После этого Анна около суток просидела на вокзале в ожидании поезда. А потом почти столько же времени ехала в битком набитом, шумном плацкартном вагоне. Правда, теперь ее уже не раздражал вид болтливых подвыпивших попутчиков. Потому что Анна начинала понимать – напрасно она осуждала и презирала их, и свою мать, и Милку. Ведь сама она оказалась ничем не лучше их. Вернее, даже хуже. Ведь ее праведность, которой она так гордилась, оказалась шита белыми нитками. Она верила, что достойна небесных благ, а на самом деле стояла на краю бездны…
И тут Анне снова вспомнился ее сон. Выходит, это она была той женщиной, стоявшей над огненной пропастью! А окутывавший ее мрак на самом деле царил в ее душе… Теперь Анна уже не думала, кем могла быть другая, одетая светом, женщина, виденная ею во сне. Потому что ей стало страшно. Ведь это всегда страшно – заглянуть в темные бездны собственной души… Но в этот миг словно чья-то ласковая рука погладила ее по голове, и Анна провалилась в тот глубокий сон без сновидений, который один поэт давно минувших времен назвал «бальзамом болящих душ». Правда, ее душе он все-таки не принес исцеления…
* * *
Как ни странно, в монастыре словно не заметили ее отлучки. Даже игумения Феофания не любопытствовала, почему она вернулась так рано. Хотя теперь Анна не боялась рассказать ей правду. Как не боялась и возможных последствий своего рассказа.
Спустя три недели до Пасхи ее снова вызвали к игумении Феофании. И опять настоятельница вручила ей распечатанное письмо, написанное знакомым размашистым почерком Милки, и адресованное в монастырь:
«Дорогая моя сестренка Анна!
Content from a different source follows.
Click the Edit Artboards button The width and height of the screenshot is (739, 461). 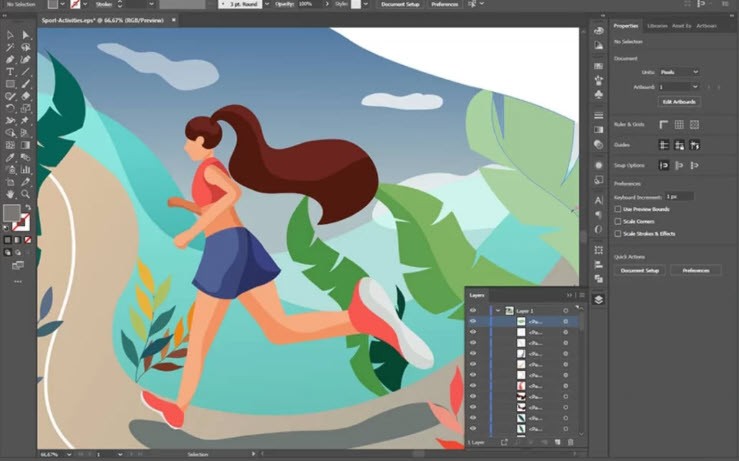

Сегодня пятый день, как умерла наша мама. После твоего отъезда она очнулась и стала меня просить пойти в церковь и позвать к ней батюшку. Мол, ей как можно скорее нужно креститься. И рассказала мне, что видела, будто лежит она как бы в больнице на койке, а и по ней, и под ней грязь рекой растекается. А рядом стоит женщина, вся в черном, как монашка. Лица ее не видно, только, говорит, я сразу поняла, что это моя Анечка. А между нами – пропасть, и из нее огонь так и пышет. Вот я и подумала – видно, это оттого, что Анечка крещеная, а я – нет. А она стоит, и не то плачет, не то говорит что-то, жалобно так, словно страшно ей одной, вот она меня и зовет…
Тихая обитель. 1890 г. Худ. Исаак Левитан
Да разве ж я свою доченьку брошу?.. Нет, ради нее я должна креститься. Тут и я задумалась – а как же я маму брошу? Нет уж, если она собралась креститься, так и я тоже крещусь. Наутро побежала я в церковь, нашла батюшку, его отец Петр зовут, и все это ему рассказала. Он в тот же день пришел и крестил нас обоих. После этого у мамы сразу такое лицо светлое сделалось! А назвал он ее вместо Лилии – Сусанной, мол, это имя тоже означает «лилия», а меня вместо Милки назвал Людмилой. Когда батюшка уходил, мама его просила, чтобы он за тебя молился. Мол, Анечка такая хорошая, такая добрая, вот она меня и уговорила креститься. А, как он ушел, легла и сказала: все, теперь и умирать не страшно. И заснула… не проснулась. Отец Петр ее и отпел, а денег ни рубля не взял. Он меня уговаривает жить при церкви и по хозяйству там помогать. Так что, может, я потом тоже, как ты, монашкой стану. А, что я на тебя тогда накричала, так прости за это – очень мне маму жалко стало… Твоя сестра раба Божия Людмила».